Armadillidium gestroi, or Gestroi's pill woodlouse, is a large terrestrial isopod from Italy first officially described by Paolo Tua in 1900. It is sometimes kept in captivity by hobbyists.

== Description ==
This is a relatively large woodlouse, up to 22mm long and 10mm wide, with a rounded cross-section. Its body is dark gray or brown, with rows of yellow spots. Like other Armadillidium species, it can roll into a ball when disturbed, a behavior known as volvation.

== Ecology ==
Armadillidium gestroi lives under stones and decaying plant matter in coastal shrubland, in the strip of land that occurs between the beach and barren mountain slopes.

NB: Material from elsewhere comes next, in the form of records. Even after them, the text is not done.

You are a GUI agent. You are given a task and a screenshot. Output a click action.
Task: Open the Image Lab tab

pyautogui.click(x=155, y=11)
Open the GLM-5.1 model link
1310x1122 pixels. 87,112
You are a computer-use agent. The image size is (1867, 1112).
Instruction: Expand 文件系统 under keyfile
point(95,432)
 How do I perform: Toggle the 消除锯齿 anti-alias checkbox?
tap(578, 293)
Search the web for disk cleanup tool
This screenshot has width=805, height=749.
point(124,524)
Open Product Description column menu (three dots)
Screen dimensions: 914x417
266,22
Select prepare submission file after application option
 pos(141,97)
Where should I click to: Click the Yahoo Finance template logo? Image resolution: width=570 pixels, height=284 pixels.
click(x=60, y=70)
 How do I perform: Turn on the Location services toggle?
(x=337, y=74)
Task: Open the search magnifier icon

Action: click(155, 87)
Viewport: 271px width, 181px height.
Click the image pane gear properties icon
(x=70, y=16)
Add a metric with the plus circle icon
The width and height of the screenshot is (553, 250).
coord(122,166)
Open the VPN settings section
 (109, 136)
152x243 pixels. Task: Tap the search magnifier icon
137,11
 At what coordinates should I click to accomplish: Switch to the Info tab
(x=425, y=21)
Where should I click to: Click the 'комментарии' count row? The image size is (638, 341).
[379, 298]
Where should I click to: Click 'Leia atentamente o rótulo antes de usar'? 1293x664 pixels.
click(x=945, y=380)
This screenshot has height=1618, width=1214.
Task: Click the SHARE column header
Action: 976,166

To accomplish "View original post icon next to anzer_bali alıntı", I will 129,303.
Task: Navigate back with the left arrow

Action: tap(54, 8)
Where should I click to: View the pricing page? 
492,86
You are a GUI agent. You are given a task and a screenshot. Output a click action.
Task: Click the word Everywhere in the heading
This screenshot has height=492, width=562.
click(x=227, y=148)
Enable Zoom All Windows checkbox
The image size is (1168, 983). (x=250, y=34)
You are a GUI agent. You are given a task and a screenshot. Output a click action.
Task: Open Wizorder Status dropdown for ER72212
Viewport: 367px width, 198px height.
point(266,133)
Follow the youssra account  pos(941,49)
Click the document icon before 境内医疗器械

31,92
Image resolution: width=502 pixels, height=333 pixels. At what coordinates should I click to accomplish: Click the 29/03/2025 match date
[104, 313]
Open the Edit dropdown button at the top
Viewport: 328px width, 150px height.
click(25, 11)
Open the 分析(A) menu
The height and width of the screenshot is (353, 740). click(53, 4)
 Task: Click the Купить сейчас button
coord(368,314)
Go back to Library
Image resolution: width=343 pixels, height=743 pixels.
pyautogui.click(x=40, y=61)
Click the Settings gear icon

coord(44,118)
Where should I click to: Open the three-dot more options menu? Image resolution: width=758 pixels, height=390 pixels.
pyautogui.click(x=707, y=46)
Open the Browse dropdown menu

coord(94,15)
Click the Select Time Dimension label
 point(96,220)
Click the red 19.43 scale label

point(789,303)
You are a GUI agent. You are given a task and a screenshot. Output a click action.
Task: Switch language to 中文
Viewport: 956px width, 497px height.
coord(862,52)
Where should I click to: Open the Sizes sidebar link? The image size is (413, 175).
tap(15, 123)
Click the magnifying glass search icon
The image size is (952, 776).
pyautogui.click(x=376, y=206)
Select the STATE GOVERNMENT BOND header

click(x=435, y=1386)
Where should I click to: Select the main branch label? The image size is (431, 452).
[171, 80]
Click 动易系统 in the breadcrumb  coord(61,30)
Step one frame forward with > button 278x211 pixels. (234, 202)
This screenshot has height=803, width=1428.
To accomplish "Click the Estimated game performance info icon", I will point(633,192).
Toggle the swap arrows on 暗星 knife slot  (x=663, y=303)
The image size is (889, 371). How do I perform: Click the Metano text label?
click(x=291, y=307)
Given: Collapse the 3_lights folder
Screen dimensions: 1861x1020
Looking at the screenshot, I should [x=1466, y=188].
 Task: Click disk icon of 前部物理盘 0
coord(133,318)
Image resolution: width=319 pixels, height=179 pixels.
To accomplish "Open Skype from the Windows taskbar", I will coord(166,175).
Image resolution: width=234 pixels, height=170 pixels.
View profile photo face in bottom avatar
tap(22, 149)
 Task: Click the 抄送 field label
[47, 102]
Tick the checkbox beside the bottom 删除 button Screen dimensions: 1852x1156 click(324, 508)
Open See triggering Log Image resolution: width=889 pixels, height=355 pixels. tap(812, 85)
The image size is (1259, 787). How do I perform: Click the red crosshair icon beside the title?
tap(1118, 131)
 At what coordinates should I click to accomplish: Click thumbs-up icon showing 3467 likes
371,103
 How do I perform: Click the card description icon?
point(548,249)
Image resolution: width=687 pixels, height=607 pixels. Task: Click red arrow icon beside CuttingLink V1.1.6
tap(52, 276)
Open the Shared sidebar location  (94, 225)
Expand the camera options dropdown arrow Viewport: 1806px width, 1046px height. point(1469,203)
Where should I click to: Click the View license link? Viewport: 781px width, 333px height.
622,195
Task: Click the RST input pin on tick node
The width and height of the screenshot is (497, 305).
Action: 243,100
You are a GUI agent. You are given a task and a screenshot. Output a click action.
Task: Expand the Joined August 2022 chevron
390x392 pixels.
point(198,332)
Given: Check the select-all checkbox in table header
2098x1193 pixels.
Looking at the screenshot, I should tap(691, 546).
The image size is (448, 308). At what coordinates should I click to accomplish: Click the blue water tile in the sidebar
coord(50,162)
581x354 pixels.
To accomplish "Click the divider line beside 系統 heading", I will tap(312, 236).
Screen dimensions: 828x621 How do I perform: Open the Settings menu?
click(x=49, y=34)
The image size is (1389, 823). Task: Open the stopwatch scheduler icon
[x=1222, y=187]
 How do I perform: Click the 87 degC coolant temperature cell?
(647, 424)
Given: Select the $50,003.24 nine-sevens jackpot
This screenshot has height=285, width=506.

Its distribution seems limited by the combination of Triassic limestone and the humid, stable temperatures due to the influence of the Mediterranean Sea, along with a need for ample vegetation.

A. gestroi displays aposematic coloring, and can produce a strongly unpleasant odor from lateral plate glands. Great tits show signs of discomfort (such as drinking water and bill-cleaning) after eating A. gestroi, but not other kinds of prey, suggesting A. gestroi possesses some form of chemical protection.

== Distribution ==
Armadillidium gestroi is endemic to the Liguria region of northwestern Italy, specifically between Ceriale and Bergeggi.